How to use strategy sessions as a way to manage indirect sources of info about your employees (part 1)
Managers receive a lot of information about their employees from indirect sources – often much more information than from direct observation. I frequently write about how it is important that performance feedback be performed based on direct observation, or else it risks being non-specific and non-immediate, and generally becomes useless the less specific and less immediate it is.
However, managers are not often enough in the position to observe directly what it is the employee did exactly and provide this level of performance feedback. And with all of the indirect information floating around – such as from customers, other employees, bosses and metrics – it becomes difficult to figure out what to do about it.

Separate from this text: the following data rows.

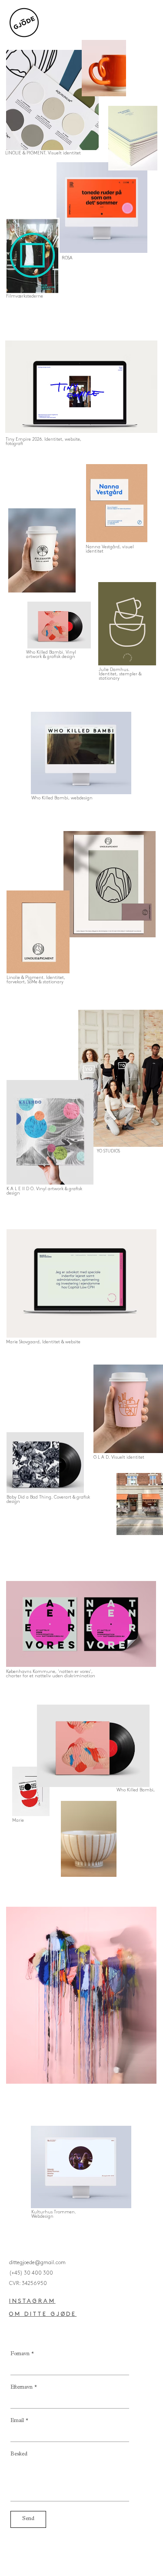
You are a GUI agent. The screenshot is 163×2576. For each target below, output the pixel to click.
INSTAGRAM (32, 2301)
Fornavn (22, 2354)
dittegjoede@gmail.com (37, 2262)
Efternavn (23, 2387)
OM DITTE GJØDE (43, 2314)
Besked (18, 2454)
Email (19, 2421)
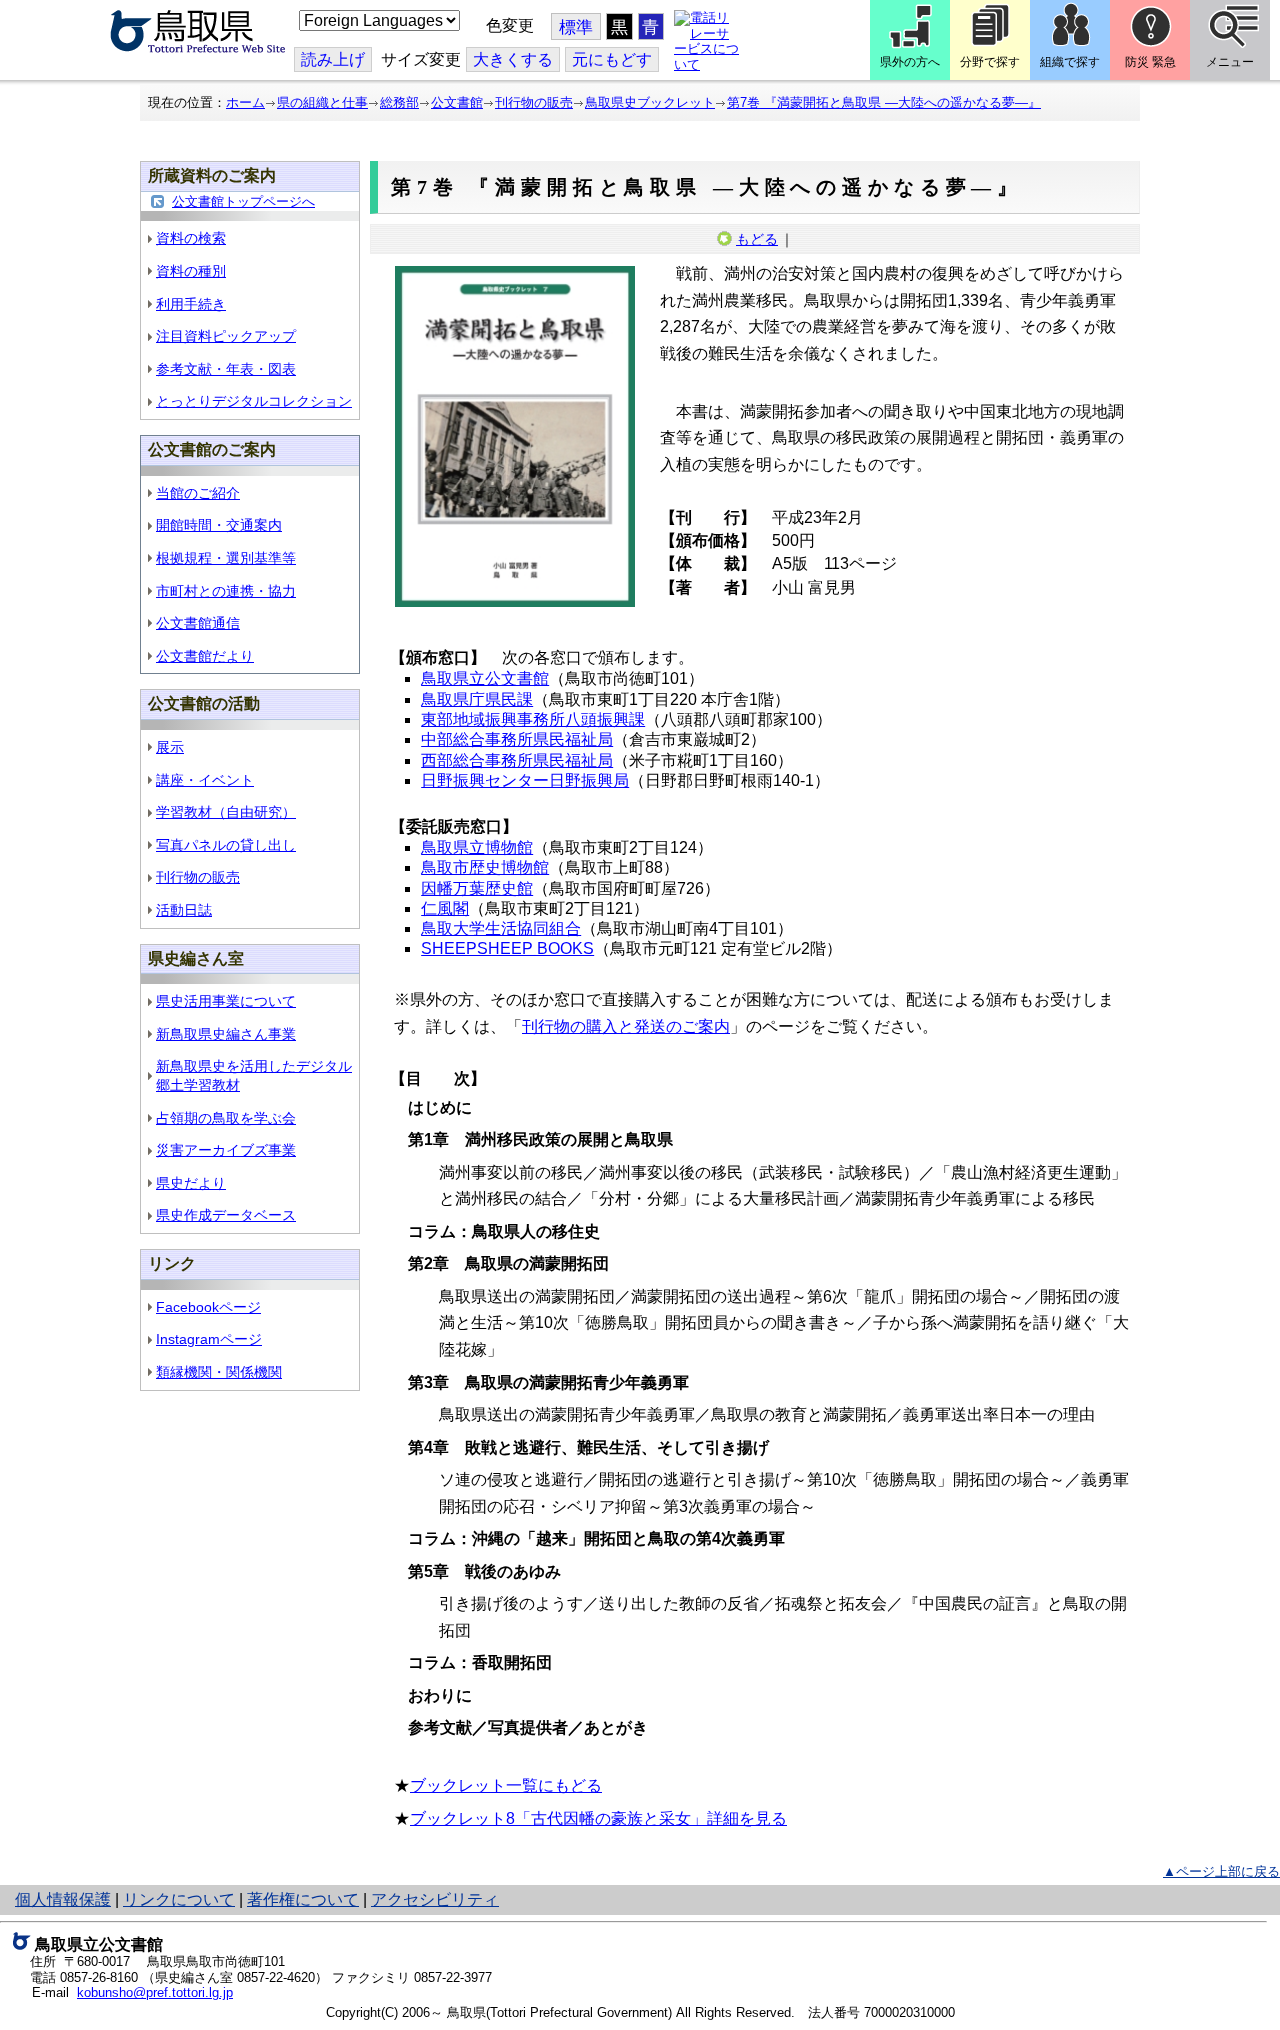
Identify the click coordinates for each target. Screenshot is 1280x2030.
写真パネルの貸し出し (226, 845)
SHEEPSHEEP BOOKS (507, 948)
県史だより (191, 1183)
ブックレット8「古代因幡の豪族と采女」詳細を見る (598, 1818)
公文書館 (457, 102)
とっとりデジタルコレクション (254, 401)
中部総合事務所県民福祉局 (517, 739)
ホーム (245, 102)
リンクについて (179, 1899)
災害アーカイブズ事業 (226, 1150)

Here’s an example I’ll use throughout this series: You are getting “feedback” from your employee’s peers and partners that he was “difficult” during a recent series of meetings. You’d like to give feedback on this. But what is it exactly that was “difficult” and why is this happening? And maybe this “difficult” behavior was actually a good thing? You really don’t know.
My recommendation is, instead of having a “feedback conversation”, have a “strategy sessions” with your employee. The idea with strategy sessions is that you partner with your employee to figure out the best course of action moving forward to address the “feedback” (actually, it’s an indirect source of information) and still achieve the goals. In short, you and your employee strategize together.

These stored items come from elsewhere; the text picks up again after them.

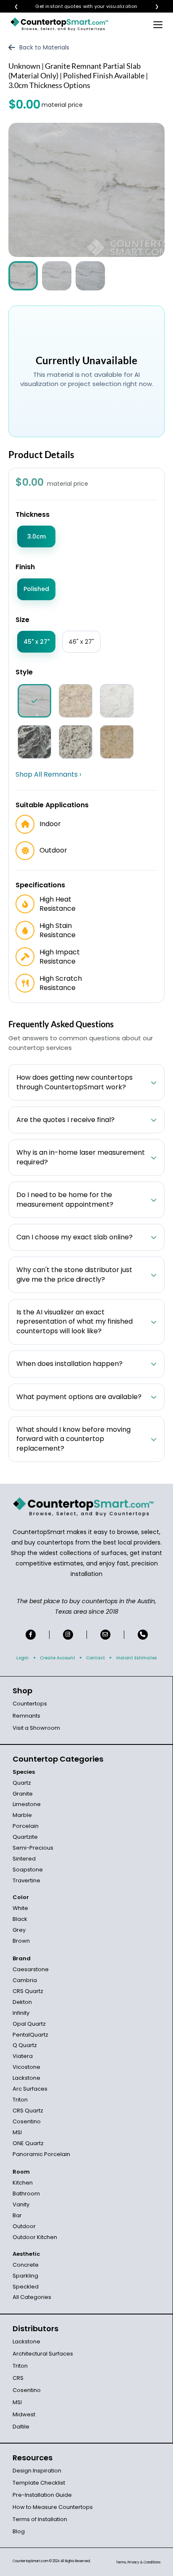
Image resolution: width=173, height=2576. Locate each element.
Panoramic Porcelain (41, 2154)
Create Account (57, 1658)
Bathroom (26, 2194)
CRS (18, 2378)
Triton (20, 2100)
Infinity (21, 2013)
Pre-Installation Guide (42, 2495)
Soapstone (28, 1870)
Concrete (26, 2265)
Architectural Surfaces (43, 2354)
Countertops (30, 1704)
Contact (95, 1658)
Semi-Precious (33, 1848)
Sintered (24, 1859)
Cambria (25, 1980)
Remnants (26, 1716)
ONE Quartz (28, 2143)
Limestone (27, 1804)
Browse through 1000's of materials (79, 6)
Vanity (21, 2204)
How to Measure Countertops (53, 2507)
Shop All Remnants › (48, 774)
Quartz (22, 1783)
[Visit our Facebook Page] (31, 1635)
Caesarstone (31, 1969)
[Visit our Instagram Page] (68, 1635)
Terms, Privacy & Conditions (138, 2562)
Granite (23, 1794)
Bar (17, 2215)
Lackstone (26, 2078)
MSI (17, 2132)
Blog (19, 2531)
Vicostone (26, 2067)
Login (22, 1658)
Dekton (22, 2002)
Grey (19, 1930)
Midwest (24, 2414)
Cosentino (27, 2121)
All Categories (32, 2297)
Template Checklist (39, 2483)
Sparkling (25, 2276)
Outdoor (24, 2226)
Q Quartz (25, 2045)
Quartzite (25, 1837)
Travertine (26, 1880)
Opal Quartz (29, 2024)
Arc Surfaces (30, 2089)
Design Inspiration (37, 2471)
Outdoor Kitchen (35, 2237)
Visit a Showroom (36, 1728)
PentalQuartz (30, 2035)
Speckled (26, 2287)
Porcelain (26, 1826)
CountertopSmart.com (30, 2561)
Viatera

This is different from delivering corrective feedback, which is more direct, specific and immediate, with a clear course of behavioral actions that are different the next time it is performed. Strategy sessions are more along the lines of “What should we do to get the best outcome?”
Here are the first three steps on conducting strategy sessions with an employee:
1. Make sure that the point of discussion is important and related to the job
Indirect sources of info can be very random to managers, and they may or may not be important. If you get indirect information that may or may not be important, or may or may not be a trend, the first course of action would be to document this in a performance log, and see if it becomes a trend that is important to the employee’s ability to perform the job. Many times the “feedback” you get is singular and incorrect. This is a way to avoid getting into deep discussion about something that is either not important or not correct. Of course, if it is obvious that it is something that needs to be address (like a complaint), then you can move on to the next step. First make sure you aren’t being too reactive to the data you’re receiving.
2. Open the conversation with “I’d like to strategize with you on how we can address an issue”
Attempt to identify the larger issue that goes beyond the employee’s specific behavior. In our example, the meetings are not going well (and the “difficult” behavior of the employee appears to be a contributing factor). This may or may not be the issue, but this is your best understanding.
When you decide that you need to address the issue you’ve identified, introduce it as a strategy conversation with your employee. “I’d like to strategize with you” is a great way to demonstrate that this is a partnership conversation, and not an evaluation-type conversation. When opening the conversation, the idea isn’t to say, “What you are doing is wrong and it needs to change,” it’s to make it clear that you and your employee are to work together in solving the problem – the larger issue and not simply the employee’s specific behaviors. This will go a long way in building trust, and assuring the conversation is less about the employee’s ability or performance, and more about what to do next.
3. Share the indirect information as part of an “issue” that needs to be strategized
Since this is a strategy session, introduce the issue as “The issue is this. . . .”, but make efforts to avoid casting responsibility on the employee, since you don’t have direct observation in this scenario. For example, you can introduce the issue in this way:
“The issue is that I’m getting information that the meetings aren’t going well, and one of the pieces of information I’ve received is that you’re being difficult. I’m not certain of what the real issue is, and I’m not even sure what “difficult” means, since I wasn’t there, but I want to strategize with you on how we can make sure these meetings go better. Can we do this together?”
In this example, the issue that needs to be resolved isn’t necessarily the employee’s behavior (it was not directly observed, so we don’t know what the employee’s behavior is). The issue is to make sure the meetings go well – and this is what needs to be strategized. The employee’s reported “difficult” behavior is a data point, but only one data point.